## Selected excerpt
He added: “Sequencewise, in the pitchers’ mind, I think it makes a difference. Outcomewise, [it’s] maybe a little more debatable depending on what qualifiers you put on it.”
Interestingly, there appears to be a small but statistically significant impact on performance depending on the order in which the first ball and first strike are incurred. In a 2006 article for The Hardball Times, Sal Baxamusa hypothesized that the most recent pitch might carry some psychological impact. If a pitcher were to throw strikes with two of his first three pitches, Baxamusa said, the numbers indicate that pitcher will have more success if those strikes are the second and third pitches and not the first pitch.
If most pitchers had their druthers, of course, just about every early pitch would be a strike.
“I completely agree with you,” says Red Sox reliever Burke Badenhop of the 1-1 count’s heightened importance. “But the problem is, if you throw ball one and then ball two, you can’t get to 1-1. What I’ve been taught is to get the at-bat over in three pitches or less. If you can get an at-bat over in three pitches or less, you’ve probably thrown two strikes.”
There are some caveats and exceptions to this patient hitting approach, given that baseball is played by men on a field and not by numbers in a matrix. The first such note, echoed by everyone interviewed for this story who coaches hitting, is to not automatically take the first pitch.
“It depends on what first pitch you’re talking about,” says Hudgens. “Is it the first pitch of the game? Is it the first at-bat where he hasn’t faced a guy before? Is it a first pitch where he’s seen the guy a million times and there are runners in scoring position? If a guy’s comfortable swinging at the first pitch and he knows the guy, yeah, that could be one of the best pitches you might see.”

## Problem to solve
Rewrite the section of the pitch-count excerpt that opens with the words containing "If most pitchers" and closes with "take the first pitch.", changing "three pitches or less" to "three pitches or fewer". Rely on nothing but the pitch-count excerpt.

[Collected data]
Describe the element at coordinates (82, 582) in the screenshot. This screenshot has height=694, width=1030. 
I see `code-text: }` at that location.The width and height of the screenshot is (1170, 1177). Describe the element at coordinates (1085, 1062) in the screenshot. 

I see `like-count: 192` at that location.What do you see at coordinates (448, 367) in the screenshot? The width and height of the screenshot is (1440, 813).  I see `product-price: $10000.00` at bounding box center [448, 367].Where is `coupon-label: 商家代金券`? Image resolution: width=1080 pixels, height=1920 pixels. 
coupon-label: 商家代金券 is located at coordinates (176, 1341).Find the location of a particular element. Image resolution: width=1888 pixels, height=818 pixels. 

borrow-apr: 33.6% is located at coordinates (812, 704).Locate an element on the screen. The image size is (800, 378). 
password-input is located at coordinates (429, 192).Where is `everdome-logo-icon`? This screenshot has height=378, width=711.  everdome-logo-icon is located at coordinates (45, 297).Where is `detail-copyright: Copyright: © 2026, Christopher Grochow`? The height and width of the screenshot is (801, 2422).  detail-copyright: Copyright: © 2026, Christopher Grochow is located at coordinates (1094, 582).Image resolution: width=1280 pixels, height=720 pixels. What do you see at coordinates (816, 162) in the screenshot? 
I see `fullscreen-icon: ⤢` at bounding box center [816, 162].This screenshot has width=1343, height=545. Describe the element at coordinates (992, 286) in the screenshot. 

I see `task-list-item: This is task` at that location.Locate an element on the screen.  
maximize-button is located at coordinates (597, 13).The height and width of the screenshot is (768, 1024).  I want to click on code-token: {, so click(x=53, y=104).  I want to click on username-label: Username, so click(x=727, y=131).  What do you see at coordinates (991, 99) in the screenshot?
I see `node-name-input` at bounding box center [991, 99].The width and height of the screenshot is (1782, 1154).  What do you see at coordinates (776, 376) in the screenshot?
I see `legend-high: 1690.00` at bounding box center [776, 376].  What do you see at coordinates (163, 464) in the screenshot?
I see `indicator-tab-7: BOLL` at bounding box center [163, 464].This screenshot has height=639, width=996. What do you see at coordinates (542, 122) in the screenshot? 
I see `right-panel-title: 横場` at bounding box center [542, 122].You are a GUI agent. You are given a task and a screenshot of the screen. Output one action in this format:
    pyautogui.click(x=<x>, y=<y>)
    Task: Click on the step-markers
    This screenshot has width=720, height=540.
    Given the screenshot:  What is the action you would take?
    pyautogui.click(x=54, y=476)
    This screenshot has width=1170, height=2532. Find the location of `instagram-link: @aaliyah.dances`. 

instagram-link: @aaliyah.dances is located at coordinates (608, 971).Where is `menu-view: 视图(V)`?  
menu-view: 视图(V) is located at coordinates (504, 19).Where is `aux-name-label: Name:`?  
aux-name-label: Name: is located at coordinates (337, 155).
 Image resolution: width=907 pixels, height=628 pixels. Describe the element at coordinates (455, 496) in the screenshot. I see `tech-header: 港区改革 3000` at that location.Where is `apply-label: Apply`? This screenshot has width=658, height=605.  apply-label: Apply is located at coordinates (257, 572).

## Result below
If most pitchers had their druthers, of course, just about every early pitch would be a strike.
“I completely agree with you,” says Red Sox reliever Burke Badenhop of the 1-1 count’s heightened importance. “But the problem is, if you throw ball one and then ball two, you can’t get to 1-1. What I’ve been taught is to get the at-bat over in three pitches or fewer. If you can get an at-bat over in three pitches or fewer, you’ve probably thrown two strikes.”
There are some caveats and exceptions to this patient hitting approach, given that baseball is played by men on a field and not by numbers in a matrix. The first such note, echoed by everyone interviewed for this story who coaches hitting, is to not automatically take the first pitch.